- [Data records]
════

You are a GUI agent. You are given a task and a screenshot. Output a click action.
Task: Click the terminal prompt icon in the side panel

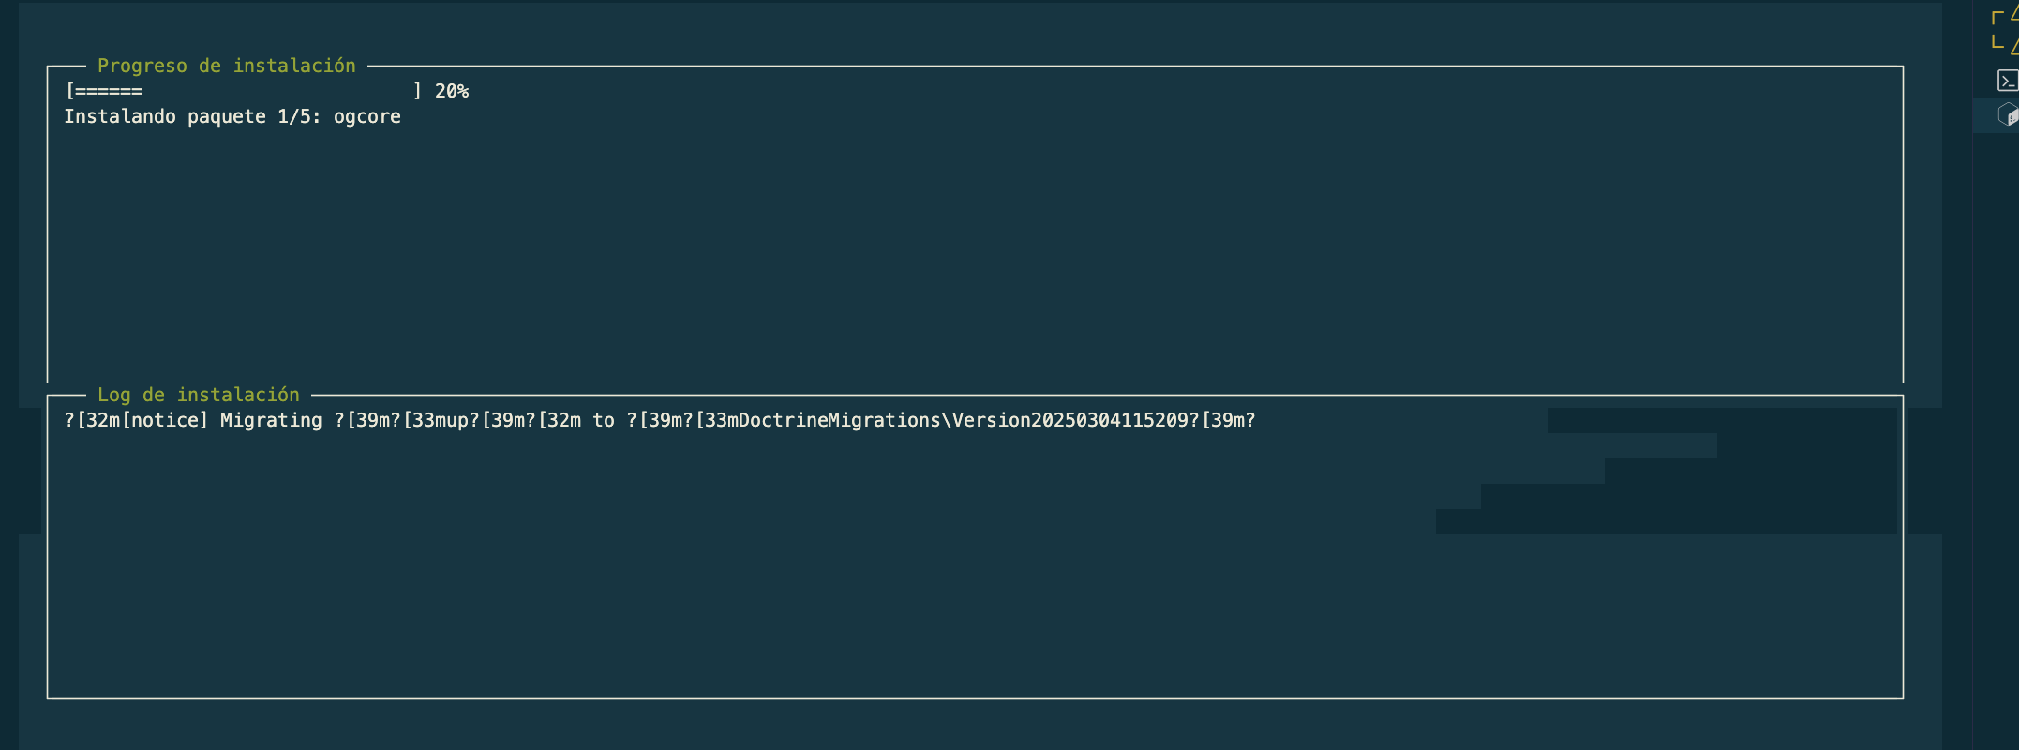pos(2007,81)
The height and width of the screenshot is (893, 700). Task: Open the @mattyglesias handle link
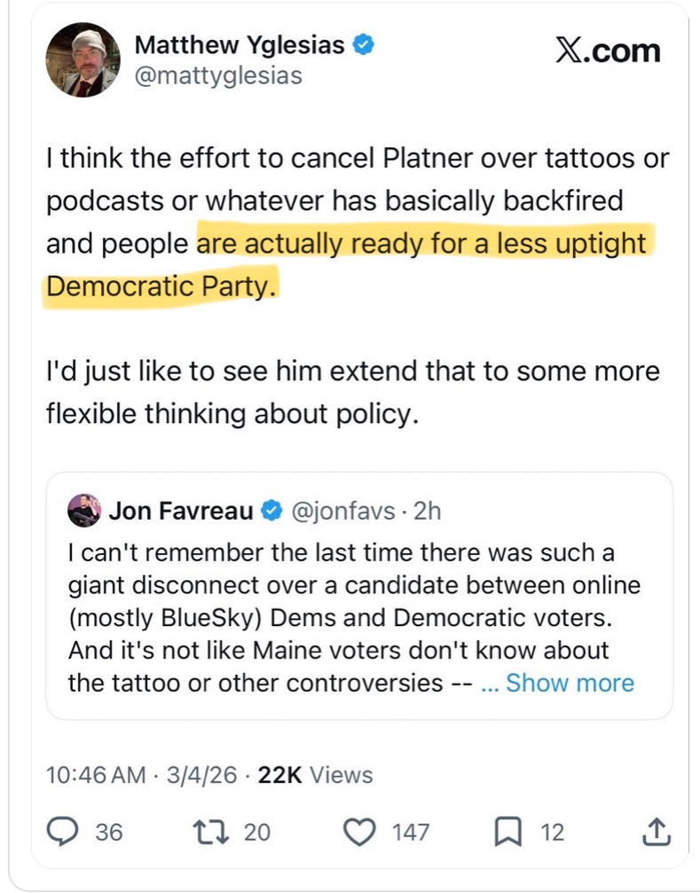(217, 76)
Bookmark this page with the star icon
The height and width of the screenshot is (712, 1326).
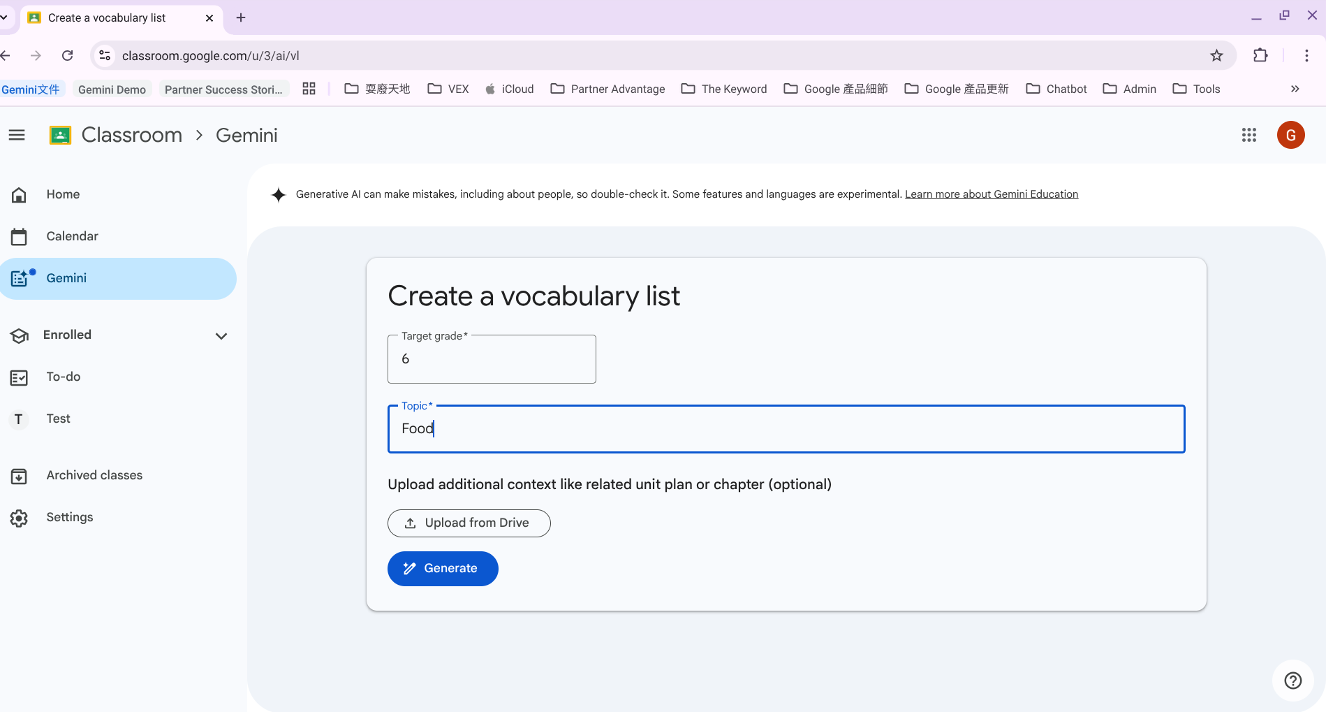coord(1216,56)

════

- [WHAT IS BEING ASKED]
Could you retype the records above exactly, omitting the pictures?

- [OUTPUT]
You are a GUI agent. You are given a task and a screenshot. Output a click action.
Task: Click the terminal prompt icon in the side panel

pos(2007,81)
The height and width of the screenshot is (893, 700). Task: Open the @mattyglesias handle link
(217, 76)
Bookmark this page with the star icon
The height and width of the screenshot is (712, 1326).
coord(1216,56)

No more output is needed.